Nous sommes étonnés, je te l’avoue, que tu ne comprennes point une phrase que tu nous as toi-même répétée cent fois pour une. Ta mémoire ne t’a pas mieux servi en un autre point : jamais maman ne nous a dit qu’elle t’eût apporté 40 000 francs de rente ; au contraire, elle nous assurait que, lors de votre mariage, vous étiez tous deux sans fortune. Abel n’a aucun souvenir de ce que tu nous marques.

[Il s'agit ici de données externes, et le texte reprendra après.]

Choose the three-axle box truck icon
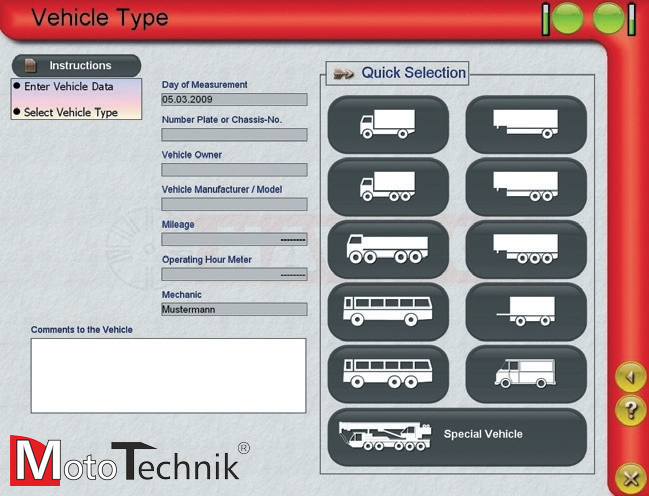This screenshot has width=649, height=496. pyautogui.click(x=388, y=186)
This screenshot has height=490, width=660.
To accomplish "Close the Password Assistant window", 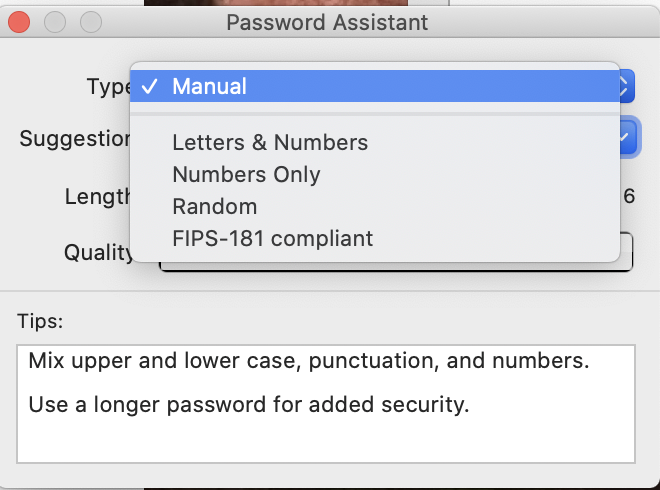I will pos(19,21).
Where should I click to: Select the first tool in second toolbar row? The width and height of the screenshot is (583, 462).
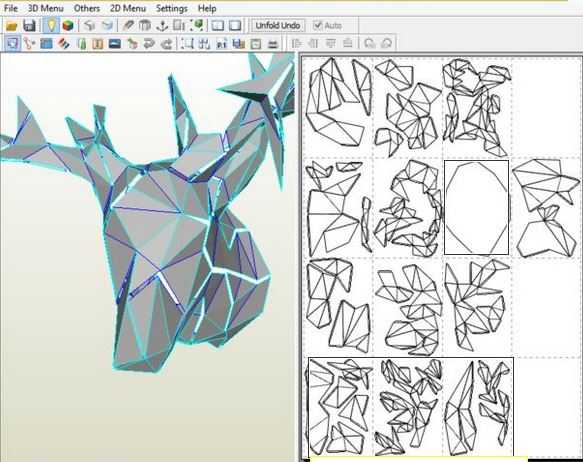pos(12,43)
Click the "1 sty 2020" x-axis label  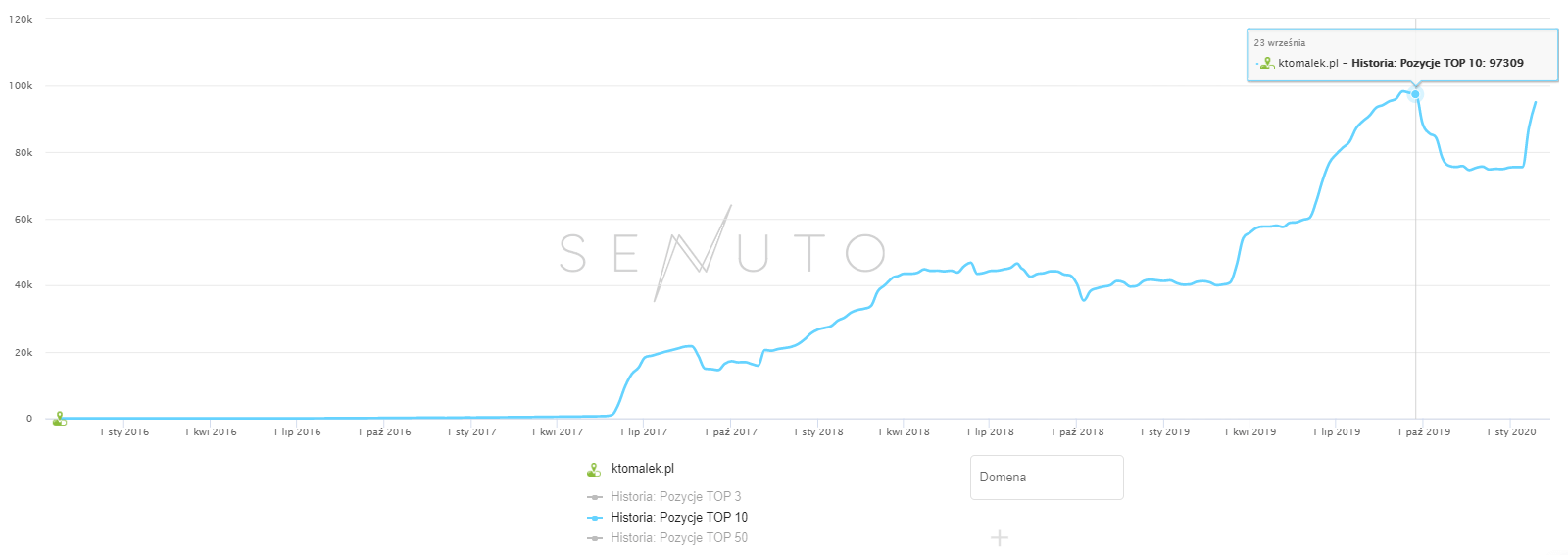(1510, 432)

Quant à la fin de ta lettre, nous ne pouvons te cacher qu’il nous est extrêmement pénible de voir traiter notre mère de malheureuse, et cela dans une lettre ouverte qui ne nous a été remise qu’après avoir été lue… Nous avons vu ta correspondance avec maman ; qu’aurais-tu fait dans ces temps où tu la connaissais, où tu te plaisais à trouver le bonheur près d’elle, qu’aurais-tu fait à la personne assez osée pour tenir un pareil langage ? Elle est toujours, elle a toujours été la même, et nous penserons toujours d’elle comme tu en pensais alors. Telles sont les réflexions que ta lettre a fait naître en nous. Daigne réfléchir sur la nôtre, et sois assuré de l’amour qu’auront toujours pour toi

Tes fils soumis et respectueux
E. Hugo. — V. Hugo[1].
  1. Louis Barthou.Le Général Hugo.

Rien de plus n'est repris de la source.